New Generation Takes the Reins at Puente

These days, the youthful energy at Puente’s Pescadero office is tangible. Three college-aged students recently took over some of the most important public-serving roles at Puente. But they are not newcomers – they are already among the most seasoned staff members on the Puente team.

Monica Amezcua, Laura Rodriguez and Omar Ortega were all in their mid-teens when they started work with Puente’s Youth Employment Program. Over the years, they held all the typical jobs: office administration, working as counselors with Puente’s summer camp programs. Some got internships with companies like Symantec, where they earned wages and learned new skills, courtesy of Puente and the San Mateo County Workforce Investment Board.  Slowly, they began taking on more responsibilities. Amezcua, now 23, began assisting Lorena Vargas de Mendez, Puente’s former Safety Net Services Manager. Rodriguez, who is 20, started assisting Executive Director Kerry Lobel with various projects. And Ortega, 20, used to organize Puente’s summer program at YMCA Camp Jones Gulch.

Today, the two women share responsibility for health care enrollments (for both adults and children); all safety net services including financial assistance; Puente’s student backpack distribution program; handing out car seats; and organizing holiday gift card enrollment and distribution for 147 South Coast children and 63 families. They also oversee transportation for the men who attend La Sala and keep attendance.

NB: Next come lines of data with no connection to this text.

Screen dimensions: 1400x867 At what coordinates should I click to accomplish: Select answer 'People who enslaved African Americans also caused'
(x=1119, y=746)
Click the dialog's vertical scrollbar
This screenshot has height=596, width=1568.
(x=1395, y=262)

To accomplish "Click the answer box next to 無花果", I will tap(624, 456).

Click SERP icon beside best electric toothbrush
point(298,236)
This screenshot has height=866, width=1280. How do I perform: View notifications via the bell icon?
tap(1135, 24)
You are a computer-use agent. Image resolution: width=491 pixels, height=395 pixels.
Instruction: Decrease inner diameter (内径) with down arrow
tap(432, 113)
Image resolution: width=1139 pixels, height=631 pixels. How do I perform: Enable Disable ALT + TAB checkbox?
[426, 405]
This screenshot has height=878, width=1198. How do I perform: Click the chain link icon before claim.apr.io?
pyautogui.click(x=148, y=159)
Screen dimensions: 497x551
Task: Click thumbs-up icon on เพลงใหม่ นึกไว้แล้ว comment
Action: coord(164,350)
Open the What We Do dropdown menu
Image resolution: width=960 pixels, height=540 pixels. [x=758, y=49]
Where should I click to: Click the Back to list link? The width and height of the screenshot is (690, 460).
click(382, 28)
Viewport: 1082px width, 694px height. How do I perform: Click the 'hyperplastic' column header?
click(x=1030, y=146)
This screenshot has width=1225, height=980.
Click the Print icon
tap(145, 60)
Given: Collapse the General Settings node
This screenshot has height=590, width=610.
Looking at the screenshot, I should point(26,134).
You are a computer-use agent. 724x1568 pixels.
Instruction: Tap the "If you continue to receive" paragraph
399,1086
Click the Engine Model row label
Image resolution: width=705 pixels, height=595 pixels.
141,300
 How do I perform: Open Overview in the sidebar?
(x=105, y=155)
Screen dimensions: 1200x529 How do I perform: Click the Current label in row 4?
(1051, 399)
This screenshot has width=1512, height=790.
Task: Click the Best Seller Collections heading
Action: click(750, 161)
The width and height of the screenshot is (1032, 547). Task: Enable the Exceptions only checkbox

Laura Rodriguez and Monica Amezcua

Laura Rodriguez and Monica Amezcua

Ortega now oversees both Puente’s tax preparation program, which is quickly ramping up, and Puente’s Adult Education Program.

Omar Ortega

Omar Ortega

The promotions occurred as a result of two staff  transitions. Executive Director Kerry Lobel saw an opportunity to combine a number of staff roles in a way that made sense. Previously, one person held all the information about economic security assistance. If that one person went on vacation or had to take sick leave, participants in our community were at a disadvantage. Now, “there’s synergy in being together,” says Lobel. “It’s created an opportunity for more teamwork and less isolation.”

The twentysomethings were a little daunted by their new roles at first. They are all full-time college students, and their part-time jobs with Puente came with high expectations.  “They’ve had to command respect here, especially in the beginning, and remind people they were no longer youth staff – that they were adults with all the responsibilities and privileges accorded to adults,” says Lobel.

Rodriguez is working hard to get new participants signed up for Covered California during the open enrollment period as well as participants enrolled in ACE and Healthy Kids. During the holidays, worked with the Sheriff’s Office to distribute toys to 60 children.

“Sometimes it’s stressful, trying to manage lots of cases. But at the end of the day, when the family is helped, you just see the smiles on their faces and it’s all worth it,” she says.

Amezcua is learning all about what it’s like to hold an adult job. “We’re expected to ask fewer questions and get the work done. Now it’s like, you make it work because no one’s going to do the job for you.” Both women say their favorite case so far was when they worked together to help a couple make an emergency mortgage payment; both the husband and the wife are fighting cancer. The wife later called to thank them, says Amezcua. “It was really hard for her to ask for something, but at the end she knew that it was worth it.”

For his part, Ortega sees a direct connection between managing Puente’s tax program and his interest in business management – he is a business administration major at Foothill College. Ortega confesses to being “overwhelmed” in his first few months on the job, between overseeing the September start of adult education classes at Puente and the beginning of his own classes at Foothill. After helping a co-worker coordinate the summer youth program for several years, the prospect of working with adults seemed like a challenge. But then he saw who was enrolled in adult education – parents whose sons and daughters Ortega had worked with over many summers. It was a pleasant surprise. “I went into the adult education program knowing the majority of the people in the classes. I know the kids are in school, and it’s good to see their parents are trying to learn as well,” says Ortega.